----- Text segment -----

(Warning: This article may contain “spoilers, ” so if you haven’t yet seen the movie, you might want to avoid reading it. This article was first published online on the Witchvox.com website.)
A perennial favorite movie among Pagans at this time of year is the 1958 romantic comedy, Bell Book and Candle. Many regard it as a Yuletide treat, since most of the action takes place on December 24-25, in New York City. Shot by legendary James Wong Howe in some of the most beautiful color ever seen on the big screen, the movie showcases the city-in-winter. It is known as one of the premier New York City films and one of the most distinctive-looking films ever made.
On his website of “A Neo-Pagan Filmography, ” Mike Nichols writes:
“Yes, I’m well aware that this movie, based on the John Van Druten play, is responsible for more misinformation about Witchcraft than anything outside the ‘Bewitched’ TV series. Still, I hardly know a Pagan who doesn’t love it. For many of us, it was the first time we’d encountered the idea of Witchcraft alive and well in a modern metropolis. And Kim Novak is STILL my idea of what a Witch OUGHT to look like. And none of us will ever forget Kovac’s reading of the line ‘Witches, boy! Witches!’ Or Stewart’s offhand comment that it feels more like Halloween than Christmas. Lots of fun.”

----- Available data -----

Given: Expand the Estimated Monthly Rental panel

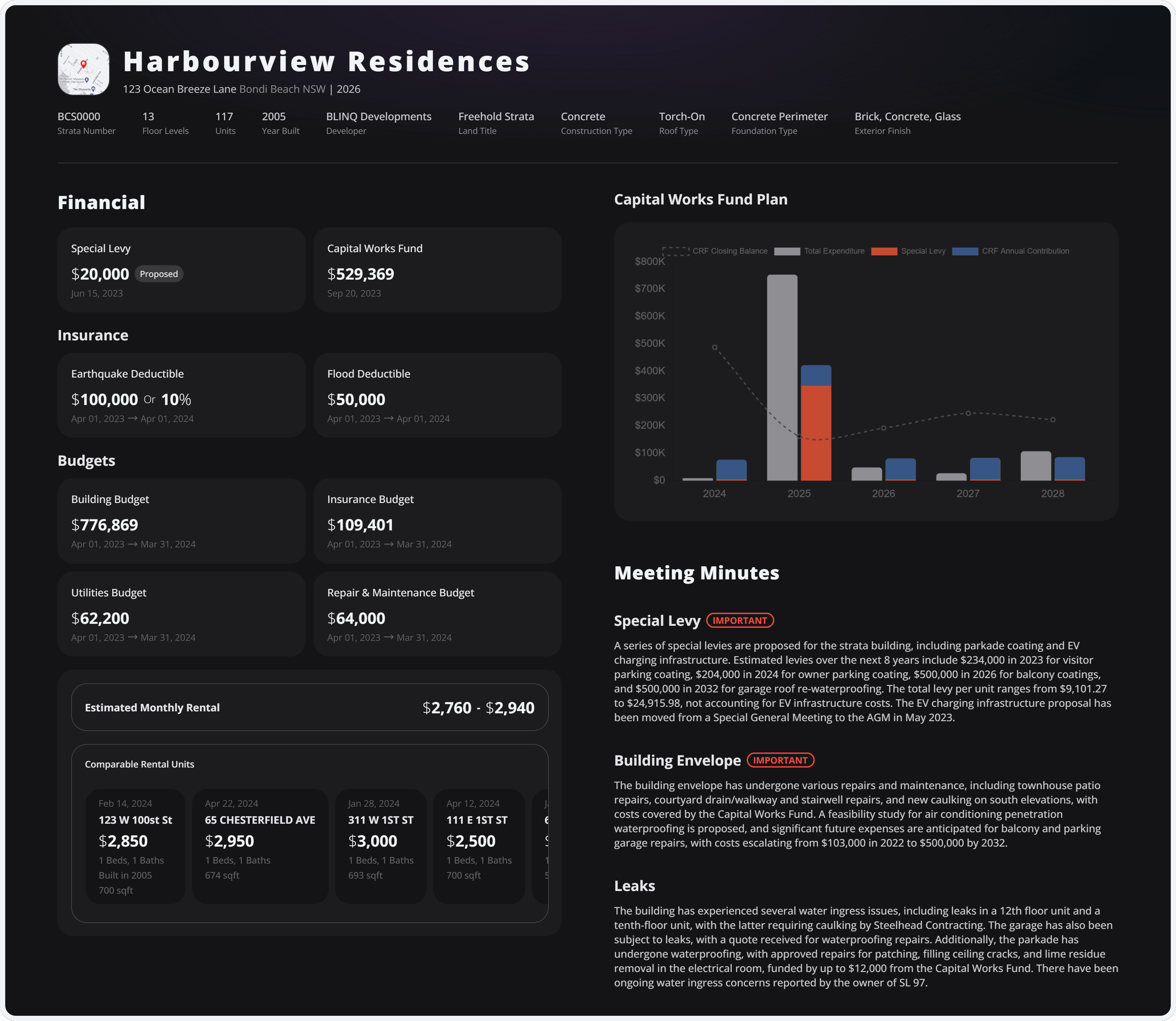Looking at the screenshot, I should pyautogui.click(x=310, y=707).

-----

* Things to do *
(a) Condense the paragraph of the Bell Book and Candle article that begins "A perennial favorite movie" into a short bulleted list that keeps its main facts.
(b) Proceed with the Bell Book and Candle article, writing on from its final paragraph.
The material plays no part in what follows.

* Solved tasks *
(a)
- The 1958 romantic comedy Bell Book and Candle is a perennial favorite among Pagans at this time of year.
- Many see it as a Yuletide treat because most of the action happens on December 24-25 in New York City.
- James Wong Howe shot it in strikingly beautiful color, showcasing the city in winter.
- It is known as one of the premier New York City films and one of the most distinctive-looking films ever made.

(b)
The film is based on a play of the same name that opened on Broadway in 1950. The play ran for 233 performances during the 1950-1951 season and served as a starring vehicle for Rex Harrison and Lilli Palmer, who were married at the time.
(I like to think that the success of this play had something to do with Britain’s repeal of its last Witchcraft Laws in 1951, since it openly featured Witches who were accessible to the modern urban mind. The repeal, in turn, opened the way for two very influential books by Gerald Gardner; Witchcraft Today and The Meaning of Witchcraft.)
The original play was written by John Van Druten, a droll Englishman who eventually emigrated to the US. He incorporated various textures of meaning into his play. One level concerns the story of the hidden community of Witches in New York City and the love story of one of them with a book publisher. Another, more hidden, level is about “witch-hunts” in general, and how groups of outsiders must sometimes hide the truth of themselves from society. Whether the group might be Witches, Beatniks, Jazz-lovers, Foreigners, Artists, Communists or Homosexuals, the story of Bell Book and Candle seems to be saying that true love can cross the boundaries of society, but not without a snag or two!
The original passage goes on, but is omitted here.